▸ **WORK REQUIRED**
Reproduce word for word the lines of the listing below, from the line with "Faulty (490, 195)" up to and including the line with "intended [360, 1064]".

▸ **SOURCE MATERIAL**

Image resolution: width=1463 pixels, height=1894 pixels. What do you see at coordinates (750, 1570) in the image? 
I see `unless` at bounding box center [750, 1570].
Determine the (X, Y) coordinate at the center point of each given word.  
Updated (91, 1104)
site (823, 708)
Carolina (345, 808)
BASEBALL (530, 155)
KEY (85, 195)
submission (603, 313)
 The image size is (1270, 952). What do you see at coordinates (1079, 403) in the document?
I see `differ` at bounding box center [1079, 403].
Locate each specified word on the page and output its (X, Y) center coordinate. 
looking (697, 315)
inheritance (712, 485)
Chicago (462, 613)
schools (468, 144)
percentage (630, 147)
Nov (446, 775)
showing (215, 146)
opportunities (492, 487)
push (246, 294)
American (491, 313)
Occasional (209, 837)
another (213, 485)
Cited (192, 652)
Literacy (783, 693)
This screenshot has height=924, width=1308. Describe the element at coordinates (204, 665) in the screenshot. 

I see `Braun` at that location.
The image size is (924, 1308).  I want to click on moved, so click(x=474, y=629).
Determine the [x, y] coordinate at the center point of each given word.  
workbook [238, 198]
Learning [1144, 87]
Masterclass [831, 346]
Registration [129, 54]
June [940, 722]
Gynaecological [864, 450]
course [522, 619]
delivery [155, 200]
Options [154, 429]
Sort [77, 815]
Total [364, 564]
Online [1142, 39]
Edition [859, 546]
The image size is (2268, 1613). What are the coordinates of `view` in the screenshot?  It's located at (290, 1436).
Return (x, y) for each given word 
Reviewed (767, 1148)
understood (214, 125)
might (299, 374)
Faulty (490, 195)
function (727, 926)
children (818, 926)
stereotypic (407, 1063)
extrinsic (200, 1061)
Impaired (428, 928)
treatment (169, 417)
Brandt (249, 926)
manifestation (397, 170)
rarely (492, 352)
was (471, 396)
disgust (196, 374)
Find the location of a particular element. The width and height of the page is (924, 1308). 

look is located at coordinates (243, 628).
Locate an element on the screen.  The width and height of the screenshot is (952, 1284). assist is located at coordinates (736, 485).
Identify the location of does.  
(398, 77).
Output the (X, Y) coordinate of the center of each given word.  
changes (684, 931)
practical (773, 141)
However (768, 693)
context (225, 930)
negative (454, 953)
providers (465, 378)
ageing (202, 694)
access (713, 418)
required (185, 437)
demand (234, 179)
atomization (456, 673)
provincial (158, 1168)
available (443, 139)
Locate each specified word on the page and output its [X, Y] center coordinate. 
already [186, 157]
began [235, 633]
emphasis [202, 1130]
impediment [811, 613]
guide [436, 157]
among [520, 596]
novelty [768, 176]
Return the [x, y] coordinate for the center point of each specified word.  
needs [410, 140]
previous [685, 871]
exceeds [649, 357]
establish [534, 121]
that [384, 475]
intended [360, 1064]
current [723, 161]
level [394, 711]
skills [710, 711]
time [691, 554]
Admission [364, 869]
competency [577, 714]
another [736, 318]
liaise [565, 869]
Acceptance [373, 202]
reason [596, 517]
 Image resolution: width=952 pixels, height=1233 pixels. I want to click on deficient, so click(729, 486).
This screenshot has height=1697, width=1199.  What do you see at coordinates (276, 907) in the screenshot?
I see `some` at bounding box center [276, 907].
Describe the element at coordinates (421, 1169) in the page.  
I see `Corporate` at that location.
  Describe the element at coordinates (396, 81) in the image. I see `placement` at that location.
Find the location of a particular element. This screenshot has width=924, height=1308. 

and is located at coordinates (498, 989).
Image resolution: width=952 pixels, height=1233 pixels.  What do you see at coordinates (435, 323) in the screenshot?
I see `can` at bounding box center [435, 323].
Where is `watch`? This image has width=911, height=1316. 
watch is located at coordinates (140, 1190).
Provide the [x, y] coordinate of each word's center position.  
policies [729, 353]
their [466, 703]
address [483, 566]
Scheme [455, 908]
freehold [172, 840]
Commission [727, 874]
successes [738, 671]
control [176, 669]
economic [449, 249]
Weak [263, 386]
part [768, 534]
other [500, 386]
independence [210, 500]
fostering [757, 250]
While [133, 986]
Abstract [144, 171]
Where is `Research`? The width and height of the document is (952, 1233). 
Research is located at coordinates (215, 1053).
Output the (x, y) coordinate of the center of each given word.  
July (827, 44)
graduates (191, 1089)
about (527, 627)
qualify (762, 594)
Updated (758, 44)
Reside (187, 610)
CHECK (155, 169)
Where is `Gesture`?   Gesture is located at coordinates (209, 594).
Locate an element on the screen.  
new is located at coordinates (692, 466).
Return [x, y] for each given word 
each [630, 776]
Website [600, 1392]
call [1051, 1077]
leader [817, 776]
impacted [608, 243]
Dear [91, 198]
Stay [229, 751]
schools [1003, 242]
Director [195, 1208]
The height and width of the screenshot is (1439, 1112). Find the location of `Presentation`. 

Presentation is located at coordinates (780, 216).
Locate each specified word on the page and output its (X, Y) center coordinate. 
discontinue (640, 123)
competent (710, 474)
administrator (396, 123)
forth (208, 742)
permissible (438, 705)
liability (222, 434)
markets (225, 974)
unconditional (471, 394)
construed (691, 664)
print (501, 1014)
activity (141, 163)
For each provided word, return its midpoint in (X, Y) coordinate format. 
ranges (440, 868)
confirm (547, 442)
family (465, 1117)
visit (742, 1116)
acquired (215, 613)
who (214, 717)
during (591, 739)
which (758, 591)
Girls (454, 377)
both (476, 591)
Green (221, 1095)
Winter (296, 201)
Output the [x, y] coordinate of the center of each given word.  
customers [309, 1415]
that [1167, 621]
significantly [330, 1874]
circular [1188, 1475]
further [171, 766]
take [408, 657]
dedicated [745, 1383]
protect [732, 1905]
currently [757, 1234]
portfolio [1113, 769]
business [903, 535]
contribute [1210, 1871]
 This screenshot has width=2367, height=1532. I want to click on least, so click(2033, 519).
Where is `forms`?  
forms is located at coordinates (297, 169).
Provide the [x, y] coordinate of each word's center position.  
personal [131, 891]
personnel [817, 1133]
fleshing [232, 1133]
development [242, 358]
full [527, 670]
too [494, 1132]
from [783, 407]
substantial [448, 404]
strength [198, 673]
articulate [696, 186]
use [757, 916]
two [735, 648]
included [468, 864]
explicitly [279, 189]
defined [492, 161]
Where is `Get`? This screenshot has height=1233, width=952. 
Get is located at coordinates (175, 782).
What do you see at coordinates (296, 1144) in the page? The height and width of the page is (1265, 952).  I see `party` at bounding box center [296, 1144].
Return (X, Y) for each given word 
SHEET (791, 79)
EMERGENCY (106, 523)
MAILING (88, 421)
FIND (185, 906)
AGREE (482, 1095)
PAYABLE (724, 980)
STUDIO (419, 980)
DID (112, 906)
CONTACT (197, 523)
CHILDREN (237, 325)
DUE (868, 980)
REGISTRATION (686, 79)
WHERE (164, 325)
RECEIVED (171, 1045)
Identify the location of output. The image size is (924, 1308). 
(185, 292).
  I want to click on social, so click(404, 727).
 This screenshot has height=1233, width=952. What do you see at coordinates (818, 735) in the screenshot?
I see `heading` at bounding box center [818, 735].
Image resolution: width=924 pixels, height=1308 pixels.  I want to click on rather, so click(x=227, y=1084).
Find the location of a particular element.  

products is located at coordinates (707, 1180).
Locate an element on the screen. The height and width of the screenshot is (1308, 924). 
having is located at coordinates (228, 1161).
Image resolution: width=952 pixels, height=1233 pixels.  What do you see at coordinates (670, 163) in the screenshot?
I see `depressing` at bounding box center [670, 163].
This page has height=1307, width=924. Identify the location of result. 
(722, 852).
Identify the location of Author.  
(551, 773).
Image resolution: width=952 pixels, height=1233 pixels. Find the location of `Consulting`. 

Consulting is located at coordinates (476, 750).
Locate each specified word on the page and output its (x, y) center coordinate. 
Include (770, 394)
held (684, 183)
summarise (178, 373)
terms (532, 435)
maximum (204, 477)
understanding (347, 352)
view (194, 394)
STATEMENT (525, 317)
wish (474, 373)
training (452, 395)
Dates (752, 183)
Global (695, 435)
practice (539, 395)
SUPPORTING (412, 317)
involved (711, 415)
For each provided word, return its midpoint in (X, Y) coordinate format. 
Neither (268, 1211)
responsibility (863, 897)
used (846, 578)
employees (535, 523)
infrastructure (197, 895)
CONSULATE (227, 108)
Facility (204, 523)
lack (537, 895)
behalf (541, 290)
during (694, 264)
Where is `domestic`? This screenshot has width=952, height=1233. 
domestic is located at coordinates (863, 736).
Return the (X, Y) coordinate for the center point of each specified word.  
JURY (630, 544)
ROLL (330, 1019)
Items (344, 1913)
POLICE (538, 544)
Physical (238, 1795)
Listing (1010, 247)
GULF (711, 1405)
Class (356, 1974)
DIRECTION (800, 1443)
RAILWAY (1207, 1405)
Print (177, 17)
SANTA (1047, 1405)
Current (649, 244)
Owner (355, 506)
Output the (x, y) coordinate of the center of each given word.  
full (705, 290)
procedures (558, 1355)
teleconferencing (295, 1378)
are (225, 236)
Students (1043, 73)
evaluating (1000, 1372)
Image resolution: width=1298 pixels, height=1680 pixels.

▸ **THE OUTPUT**
Faulty (490, 195)
function (727, 926)
children (818, 926)
stereotypic (407, 1063)
extrinsic (200, 1061)
Impaired (428, 928)
treatment (169, 417)
Brandt (249, 926)
manifestation (397, 170)
rarely (492, 352)
was (471, 396)
disgust (196, 374)
Find the location of a particular element. The width and height of the page is (924, 1308). 

look is located at coordinates (243, 628).
Locate an element on the screen.  The width and height of the screenshot is (952, 1284). assist is located at coordinates (736, 485).
Identify the location of does.  
(398, 77).
Output the (X, Y) coordinate of the center of each given word.  
changes (684, 931)
practical (773, 141)
However (768, 693)
context (225, 930)
negative (454, 953)
providers (465, 378)
ageing (202, 694)
access (713, 418)
required (185, 437)
demand (234, 179)
atomization (456, 673)
provincial (158, 1168)
available (443, 139)
Locate each specified word on the page and output its [X, Y] center coordinate. 
already [186, 157]
began [235, 633]
emphasis [202, 1130]
impediment [811, 613]
guide [436, 157]
among [520, 596]
novelty [768, 176]
Return the [x, y] coordinate for the center point of each specified word.  
needs [410, 140]
previous [685, 871]
exceeds [649, 357]
establish [534, 121]
that [384, 475]
intended [360, 1064]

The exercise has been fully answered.